A magnetic memory body 41 was manufactured by sequentially coating the above.

Next, with respect to the magnetic memory bodies obtained in Examples and Comparative Examples, a weather resistance test was conducted for 6 months at a temperature of 90 ° C. and a relative humidity of 95%, and an error rate was measured. After 6 months weather resistance test,
The magnetic memory of the present invention showed no deterioration in the error rate, and after the test, a mechanical durability test (CSS test) was repeated by repeatedly starting and stopping rotation. There were no scratches on the magnetic memory. Regarding the magnetic memory according to the comparative example, the magnetic medium film was corroded by the diffusion of Na, K and Ca from the glass substrate by the weather resistance test, or the error rate was increased 100 times or more due to the generation of protrusions by the reaction product. . Moreover, when a CSS test was conducted after the weather resistance test, a head crash occurred several times, and scratches reaching the substrate occurred in the magnetic memory body.

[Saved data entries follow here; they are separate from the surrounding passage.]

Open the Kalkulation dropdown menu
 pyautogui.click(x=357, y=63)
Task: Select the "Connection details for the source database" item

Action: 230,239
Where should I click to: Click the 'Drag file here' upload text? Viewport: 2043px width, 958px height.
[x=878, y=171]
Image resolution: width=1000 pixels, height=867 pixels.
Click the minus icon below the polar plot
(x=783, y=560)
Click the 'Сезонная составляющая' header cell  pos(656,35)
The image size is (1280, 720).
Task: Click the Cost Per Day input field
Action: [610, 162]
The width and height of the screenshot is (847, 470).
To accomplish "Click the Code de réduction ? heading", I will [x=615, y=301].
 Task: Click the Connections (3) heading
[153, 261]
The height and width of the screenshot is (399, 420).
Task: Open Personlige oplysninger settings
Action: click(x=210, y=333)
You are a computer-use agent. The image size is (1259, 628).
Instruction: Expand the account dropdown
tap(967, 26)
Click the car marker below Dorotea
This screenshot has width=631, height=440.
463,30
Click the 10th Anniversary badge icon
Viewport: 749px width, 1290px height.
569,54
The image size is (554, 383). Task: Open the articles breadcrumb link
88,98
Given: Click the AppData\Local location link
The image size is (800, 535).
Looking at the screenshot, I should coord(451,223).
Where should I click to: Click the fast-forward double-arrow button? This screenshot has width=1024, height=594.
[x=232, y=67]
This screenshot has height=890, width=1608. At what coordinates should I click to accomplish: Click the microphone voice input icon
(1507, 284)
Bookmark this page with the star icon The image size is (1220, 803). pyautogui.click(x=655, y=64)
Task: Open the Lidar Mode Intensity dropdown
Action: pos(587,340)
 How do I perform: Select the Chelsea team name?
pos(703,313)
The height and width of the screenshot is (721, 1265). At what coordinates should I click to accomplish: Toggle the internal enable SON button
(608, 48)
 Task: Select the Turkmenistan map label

[Effects of the Invention] As described in detail above, the magnetic memory body of the present invention is excellent in weather resistance and mechanical durability, and as a result, reliability can be improved. Has the effect.

[Brief description of drawings]

1 and 2 are partial cross-sectional views of an embodiment of the magnetic memory body of the present invention, and FIG. 3 is a partial cross-sectional view of an example of the conventional magnetic memory body. 1,21,41 …… Magnetic memory 2,22,42 …… Glass substrate 3,23 …… Ion diffusion prevention layer 4,44 …… Coercive force increasing layer 5,25,45 …… Magnetic medium layer 6,26 , 46 …… Protective film 7,27,47 …… Lubrication layer

Claims (1)

(57) [Claims] 1. A magnetic memory characterized in that an ion diffusion preventing layer comprising a ZrO ₂ .SiO ₂ composite oxide film is formed on a glass substrate, and at least a magnetic medium layer is formed on the ion diffusion preventing layer. body.